Could you please retype all of the data below exactly?

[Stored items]
..........

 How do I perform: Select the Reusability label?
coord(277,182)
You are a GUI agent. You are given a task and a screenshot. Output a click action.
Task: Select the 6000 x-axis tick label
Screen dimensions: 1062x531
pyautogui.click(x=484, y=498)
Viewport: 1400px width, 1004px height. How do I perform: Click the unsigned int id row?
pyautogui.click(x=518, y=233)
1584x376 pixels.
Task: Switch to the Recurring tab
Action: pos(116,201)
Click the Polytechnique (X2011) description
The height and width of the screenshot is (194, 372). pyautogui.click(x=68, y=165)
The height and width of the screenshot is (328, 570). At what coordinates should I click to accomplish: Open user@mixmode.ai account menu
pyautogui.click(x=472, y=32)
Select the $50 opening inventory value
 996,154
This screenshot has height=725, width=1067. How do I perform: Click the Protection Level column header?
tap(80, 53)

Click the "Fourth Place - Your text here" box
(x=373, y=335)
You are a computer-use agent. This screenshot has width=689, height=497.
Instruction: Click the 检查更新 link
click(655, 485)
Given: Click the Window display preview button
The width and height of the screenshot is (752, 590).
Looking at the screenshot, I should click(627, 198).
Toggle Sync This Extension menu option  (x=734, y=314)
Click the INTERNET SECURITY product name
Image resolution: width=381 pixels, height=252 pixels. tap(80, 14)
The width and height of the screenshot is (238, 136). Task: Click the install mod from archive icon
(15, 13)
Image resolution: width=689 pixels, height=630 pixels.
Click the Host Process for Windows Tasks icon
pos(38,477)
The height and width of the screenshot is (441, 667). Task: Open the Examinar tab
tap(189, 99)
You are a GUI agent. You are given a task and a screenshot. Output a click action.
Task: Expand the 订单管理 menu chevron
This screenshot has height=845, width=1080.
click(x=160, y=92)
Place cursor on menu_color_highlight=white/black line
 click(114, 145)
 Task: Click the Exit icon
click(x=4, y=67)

..........

EXERCISE SOLUTION
 How do I perform: Select the Reusability label?
coord(277,182)
You are a GUI agent. You are given a task and a screenshot. Output a click action.
Task: Select the 6000 x-axis tick label
Screen dimensions: 1062x531
pyautogui.click(x=484, y=498)
Viewport: 1400px width, 1004px height. How do I perform: Click the unsigned int id row?
pyautogui.click(x=518, y=233)
1584x376 pixels.
Task: Switch to the Recurring tab
Action: pos(116,201)
Click the Polytechnique (X2011) description
The height and width of the screenshot is (194, 372). pyautogui.click(x=68, y=165)
The height and width of the screenshot is (328, 570). At what coordinates should I click to accomplish: Open user@mixmode.ai account menu
pyautogui.click(x=472, y=32)
Select the $50 opening inventory value
 996,154
This screenshot has height=725, width=1067. How do I perform: Click the Protection Level column header?
tap(80, 53)

Click the "Fourth Place - Your text here" box
(x=373, y=335)
You are a computer-use agent. This screenshot has width=689, height=497.
Instruction: Click the 检查更新 link
click(655, 485)
Given: Click the Window display preview button
The width and height of the screenshot is (752, 590).
Looking at the screenshot, I should click(627, 198).
Toggle Sync This Extension menu option  (x=734, y=314)
Click the INTERNET SECURITY product name
Image resolution: width=381 pixels, height=252 pixels. tap(80, 14)
The width and height of the screenshot is (238, 136). Task: Click the install mod from archive icon
(15, 13)
Image resolution: width=689 pixels, height=630 pixels.
Click the Host Process for Windows Tasks icon
pos(38,477)
The height and width of the screenshot is (441, 667). Task: Open the Examinar tab
tap(189, 99)
You are a GUI agent. You are given a task and a screenshot. Output a click action.
Task: Expand the 订单管理 menu chevron
This screenshot has height=845, width=1080.
click(x=160, y=92)
Place cursor on menu_color_highlight=white/black line
 click(114, 145)
 Task: Click the Exit icon
click(x=4, y=67)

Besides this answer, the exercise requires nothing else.